Abstract

Introduction. Transcatheter aortic valve replacement is an important therapeutic option for aortic stenosis (AS) patients who have high surgical risk. TAVR is a complex procedure. Proper preparation of the patient is of significant importance for the final success and affects the morbidity and mortality of the TAVR directly. Pre-TAVR computed tomography is one of the corner stones of these preparation steps, and many patients get some incidental diagnoses. Materials and Methods. In this trial, we have investigated 155 patients who had underwent TAVR between February 2013 and March 2017 at Hacettepe University Adult Hospital Cardiology Clinic. Results. Total number of incidental diagnoses was 541, and 451 of them were the first diagnoses. Total number of cardiovascular findings and noncardiovascular findings was 369 and 172, respectively. The most common cardiovascular finding is atherosclerotic heart disease (139, 89.6%). The most common noncardiovascular finding is pulmonary nodule (41, 26.4%). 143 of 155 patients had at least one incidental diagnosis after the reassessment, and 33 different diagnoses were identified with computed tomography. The mean STS-PROM was 8.38% (range 2.8% to 23%), and the mean STS-PROM was calculated 9.4% (range 3.6% to 23%) after the reassessment of computed tomography. Conclusion. Preprocedural evaluation is one of the most important steps in TAVR. Computed tomography imaging provides extensive information, not only for procedure planning. Our findings emphasize that computed tomography has a crucial role for the preprocedural evaluation of TAVR candidates.

1. Introduction

Transcatheter aortic valve replacement is an important therapeutic option for aortic stenosis (AS) patients who have high surgical risk [1]. These patients were named inoperable before the introduction of TAVR, and medical therapy was the only option. Traditionally, there were lots of suitable patients accepted as inoperable and rejected to be treated by surgery [2, 3]. Nowadays, with technical development and growing experience in this field, even moderate-risk patients are treated efficiently with TAVR [4, 5]. Together with inoperable and high-risk patients, this translates to increasing number of TAVR procedures performed worldwide [6].

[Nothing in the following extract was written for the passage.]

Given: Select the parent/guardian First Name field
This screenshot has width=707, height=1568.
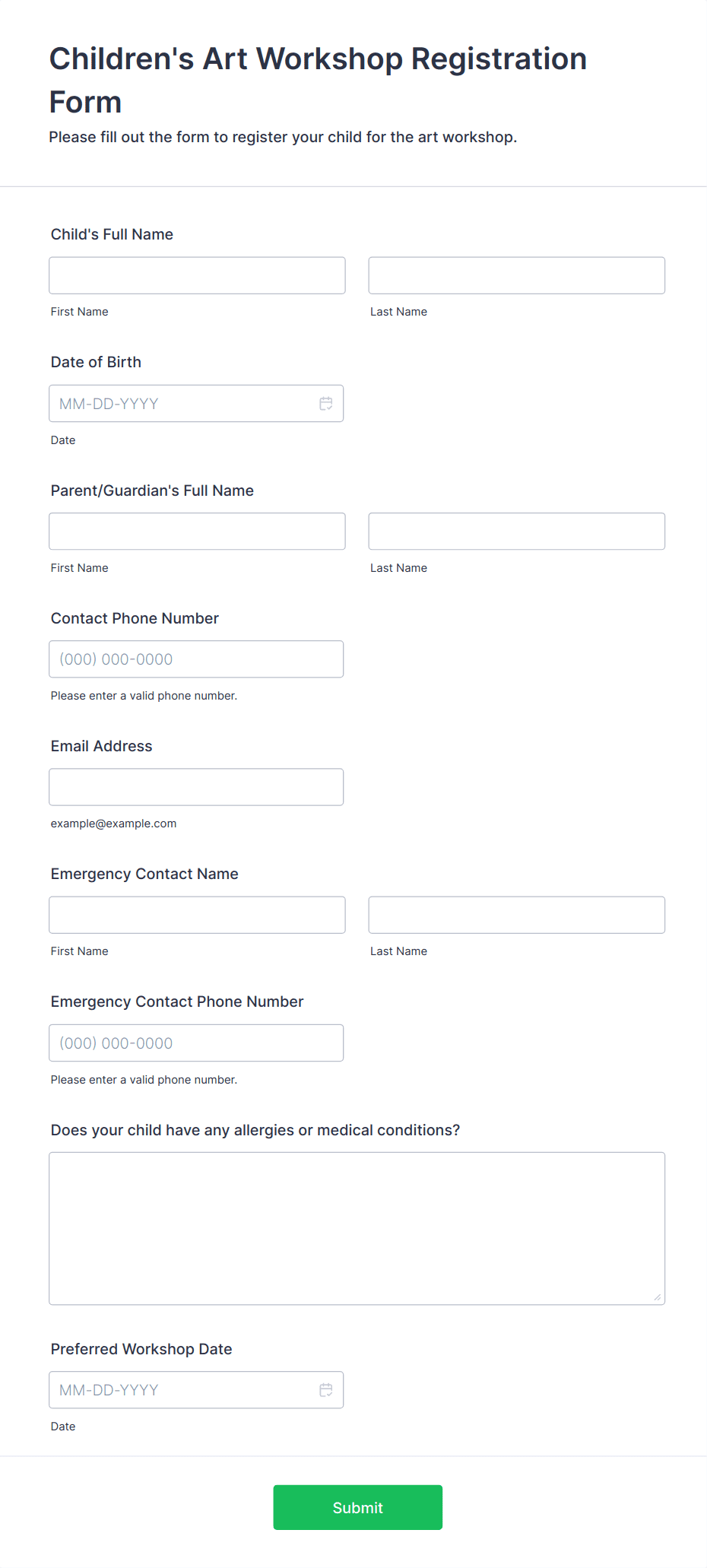Looking at the screenshot, I should coord(197,532).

It is recommended that the “heart team” of the center should decide therapeutic options for patients with severe aortic stenosis, medical, transcatheter, or surgical. There are risk scoring systems to help decision-making in these patients: “STS (the Society of Thoracic Surgeons) adult cardiac surgery risk calculator” is the most widely used. Current guidelines for the management of patients with valvular heart disease recommend using STS score for cardiac surgery risk assessment of the patients with severe AS. The guidelines recommend to classify as high risk if the score is higher than 8–10% [7, 8].

TAVR is a complex procedure. Proper preparation of the patient is of significant importance for the final success and directly affects the morbidity and mortality of the TAVR [9]. Evaluation of aortic root anatomy, coronary, and iliofemoral arteries is vital for this preparation. The results of these diagnostic work-ups are not only used for the procedure planning, selection of the access site, and determination of the heart valve size, but also give valuable information about possible complications, providing an opportunity for the operators to take precautions [10].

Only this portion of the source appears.